Photon Surfaces in Higher-Curvature Gravity: Implications for Quasinormal Modes and Gravitational Lensing

TL;DR

This paper explores how higher-curvature corrections in effective field theory modify photon sphere properties, gravitational lensing, and quasinormal modes, providing potential observational tests for deviations from general relativity.

Contribution

It derives the impact of EFT-based higher-curvature corrections on strong-field gravitational observables like lensing and QNMs, highlighting their potential to constrain quantum gravity effects.

Findings

Deviations from GR alter photon sphere radius and impact parameter.

Strong deflection coefficients are sensitive to higher-curvature terms.

Precision lensing and QNM measurements can constrain EFT couplings.

Abstract

Effective field theory (EFT) provides a systematic framework to describe possible deviations from general relativity through higher-curvature corrections to the gravitational action, capturing low-energy effects of an underlying fundamental theory. In this work, we investigate quasinormal modes (QNMs) and both weak and strong gravitational lensing in static, spherically symmetric spacetimes, focusing on the behavior of null geodesics near the photon sphere. Adopting the strong deflection limit formalism developed by Bozza, we derive the logarithmic divergence structure of the deflection angle and explicitly separate the divergent and regular contributions.
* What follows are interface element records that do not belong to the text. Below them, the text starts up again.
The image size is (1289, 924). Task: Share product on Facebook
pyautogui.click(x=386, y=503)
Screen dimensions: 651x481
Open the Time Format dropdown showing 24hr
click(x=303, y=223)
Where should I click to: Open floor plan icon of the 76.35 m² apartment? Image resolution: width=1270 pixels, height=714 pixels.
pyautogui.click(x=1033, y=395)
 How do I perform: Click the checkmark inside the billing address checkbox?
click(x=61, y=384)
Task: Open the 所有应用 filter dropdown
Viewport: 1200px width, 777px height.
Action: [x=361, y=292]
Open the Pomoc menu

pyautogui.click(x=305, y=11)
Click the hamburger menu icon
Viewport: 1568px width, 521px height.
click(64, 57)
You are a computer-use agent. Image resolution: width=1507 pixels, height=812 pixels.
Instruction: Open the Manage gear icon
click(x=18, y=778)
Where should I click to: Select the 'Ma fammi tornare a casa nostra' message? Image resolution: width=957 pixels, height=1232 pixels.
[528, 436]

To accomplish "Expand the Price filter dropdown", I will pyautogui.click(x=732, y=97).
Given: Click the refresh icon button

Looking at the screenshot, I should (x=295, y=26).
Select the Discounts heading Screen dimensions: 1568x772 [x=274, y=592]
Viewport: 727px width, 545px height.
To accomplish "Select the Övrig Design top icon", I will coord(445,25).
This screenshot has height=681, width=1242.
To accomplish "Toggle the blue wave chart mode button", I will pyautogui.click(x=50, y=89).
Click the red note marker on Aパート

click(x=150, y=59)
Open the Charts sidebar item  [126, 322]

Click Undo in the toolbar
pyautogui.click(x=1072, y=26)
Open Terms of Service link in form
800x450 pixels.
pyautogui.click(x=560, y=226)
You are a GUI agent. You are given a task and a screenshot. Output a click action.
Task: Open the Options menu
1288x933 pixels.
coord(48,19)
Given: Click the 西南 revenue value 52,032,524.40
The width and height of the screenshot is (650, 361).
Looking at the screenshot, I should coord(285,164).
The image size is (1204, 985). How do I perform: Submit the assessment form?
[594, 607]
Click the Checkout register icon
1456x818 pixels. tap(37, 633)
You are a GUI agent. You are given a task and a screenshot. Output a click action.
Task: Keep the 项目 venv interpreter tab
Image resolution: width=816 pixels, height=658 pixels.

Within a simplified setup with $2M=1$, we analyze how deviations from general relativity, parametrized in an EFT framework, modify key observables such as the photon sphere radius, the critical impact parameter, and the coefficients governing the strong deflection expansion. We show that these quantities encode direct information about higher-curvature corrections to the gravitational action. Our results demonstrate that strong-field observables provide a sensitive probe of EFT corrections, and that precision measurements of gravitational lensing and QNM spectra could place constraints on EFT couplings beyond general relativity, offering a novel observational window into quantum gravity-inspired effects.